WHAT TO DO => In the text on KDP Select, what reason does the writer give for selling through Smashwords?

Make no mistake, though couched in a sort of “Good news everybody!” message, this is a blanket dismissal of KDP Select indies. The rules are different for you than they are for publishers, and the rules mean you get less money, and I mean less money than the very little you’re already making anyway if you’ve signed on to KDP Select. Amazon doesn’t care about you, indie publishers, and why should they?
And then there was all that hullabaloo between Amazon and Hachette that seems to indicate that Amazon hates publishers, too, so where does that leave us?
Well, I don’t know where that leaves you but it leaves me entirely unchanged either way.
What’s my secret?
I never considered Amazon as either the Great Satan or the Great Liberator, but always knew them to be what they are in real life: a for-profit, publically-traded corporation with a legal responsibility to “increase shareholder value.” Why do people suddenly scurry around in a panic when a for-profit corporation does something designed to increase its own profits? What do you expect from a pig but a grunt?
This new Netflix model they’re trying will either succeed for them or it won’t. I have no idea. But if you don’t want to let them give your books away for whatever mysterious bit of money they may or may not decide to pay you after the other corporations, who have lawyers, take their regular cut (which, frankly, is the only reasonable interpretation of their terms) then one easy solution presents itself:
Don’t sign up your books for KDP Select.
Presto, no subscription service, no mystery terms. And this should actually be really easy, since you shouldn’t have anything except maybe the occasional promo short story in that program anyway. Just because Amazon sells 60-70% of the e-books sold in America doesn’t mean you have to sign up to try to help them close that last 30-40%.
Here’s what I do:
I sell my indie stuff via KDP, CreateSpace, and Smashwords.
KDP becuase they sell most of the e-books, and why wouldn’t you want to have your book on sale at Amazon?
CreateSpace because it’s cheaper, and at least in my experience, they turn out a very nice product.
Smashwords because they’ll sell your e-book (essentially) everywhere else, including for the iPad and Nook.
Selling books in the indie sphere is hard enough already, why sign up for a program that limits you to only some of the market, even if by “some” we really mean “most”? The extra visibility promised by KDP Select appears to be largely if not entirely imaginary. You don’t just get love from a for-profit corporation, people, you buy love from a for-profit corporation. If you aren’t sending a check with a significant number on it to Amazon for co-op placement you’re not getting significant additional visibility, any more than you’ll ever get your indie POD book on the front table at a Barnes & Noble store without, like the publishers of all the other books on that table, you’ve paid dearly for the privilege.

PROVIDED RECORDS =>
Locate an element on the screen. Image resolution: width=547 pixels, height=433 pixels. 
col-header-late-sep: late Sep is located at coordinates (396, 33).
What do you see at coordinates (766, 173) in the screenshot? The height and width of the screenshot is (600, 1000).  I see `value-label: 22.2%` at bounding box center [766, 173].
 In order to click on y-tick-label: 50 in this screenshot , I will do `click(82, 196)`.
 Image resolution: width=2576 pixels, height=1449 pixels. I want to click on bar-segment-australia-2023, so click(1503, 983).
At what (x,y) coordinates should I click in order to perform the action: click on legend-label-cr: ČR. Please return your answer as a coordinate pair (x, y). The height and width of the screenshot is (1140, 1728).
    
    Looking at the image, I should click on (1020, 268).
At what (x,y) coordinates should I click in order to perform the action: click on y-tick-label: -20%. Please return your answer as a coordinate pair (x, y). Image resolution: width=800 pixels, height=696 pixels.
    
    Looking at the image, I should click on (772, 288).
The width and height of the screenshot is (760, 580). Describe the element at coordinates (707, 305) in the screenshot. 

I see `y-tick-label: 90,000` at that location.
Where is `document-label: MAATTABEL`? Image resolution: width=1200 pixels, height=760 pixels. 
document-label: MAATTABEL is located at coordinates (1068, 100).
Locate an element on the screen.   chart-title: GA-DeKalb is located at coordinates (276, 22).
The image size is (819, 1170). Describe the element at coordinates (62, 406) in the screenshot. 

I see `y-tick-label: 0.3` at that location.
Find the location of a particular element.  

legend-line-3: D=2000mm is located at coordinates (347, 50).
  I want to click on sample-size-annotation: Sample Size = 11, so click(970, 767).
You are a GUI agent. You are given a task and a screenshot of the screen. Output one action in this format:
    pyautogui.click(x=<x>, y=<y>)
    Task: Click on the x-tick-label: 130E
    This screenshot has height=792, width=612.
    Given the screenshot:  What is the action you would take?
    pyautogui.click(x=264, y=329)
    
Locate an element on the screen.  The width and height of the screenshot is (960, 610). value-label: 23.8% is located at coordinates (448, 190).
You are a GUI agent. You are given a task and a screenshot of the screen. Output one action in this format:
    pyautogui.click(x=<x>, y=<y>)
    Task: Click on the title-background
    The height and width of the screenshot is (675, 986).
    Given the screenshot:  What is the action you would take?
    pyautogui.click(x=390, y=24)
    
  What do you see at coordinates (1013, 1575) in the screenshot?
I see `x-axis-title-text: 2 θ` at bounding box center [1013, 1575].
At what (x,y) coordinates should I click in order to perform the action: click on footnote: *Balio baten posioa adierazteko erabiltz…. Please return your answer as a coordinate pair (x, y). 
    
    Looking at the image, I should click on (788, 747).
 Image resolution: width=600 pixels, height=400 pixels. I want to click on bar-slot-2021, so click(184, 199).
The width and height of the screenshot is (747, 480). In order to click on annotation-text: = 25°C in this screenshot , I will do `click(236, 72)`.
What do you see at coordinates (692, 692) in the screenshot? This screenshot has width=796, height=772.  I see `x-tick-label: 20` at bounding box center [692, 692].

EXERCISE RESULT => Smashwords will sell the e-book (essentially) everywhere else, including for the iPad and Nook.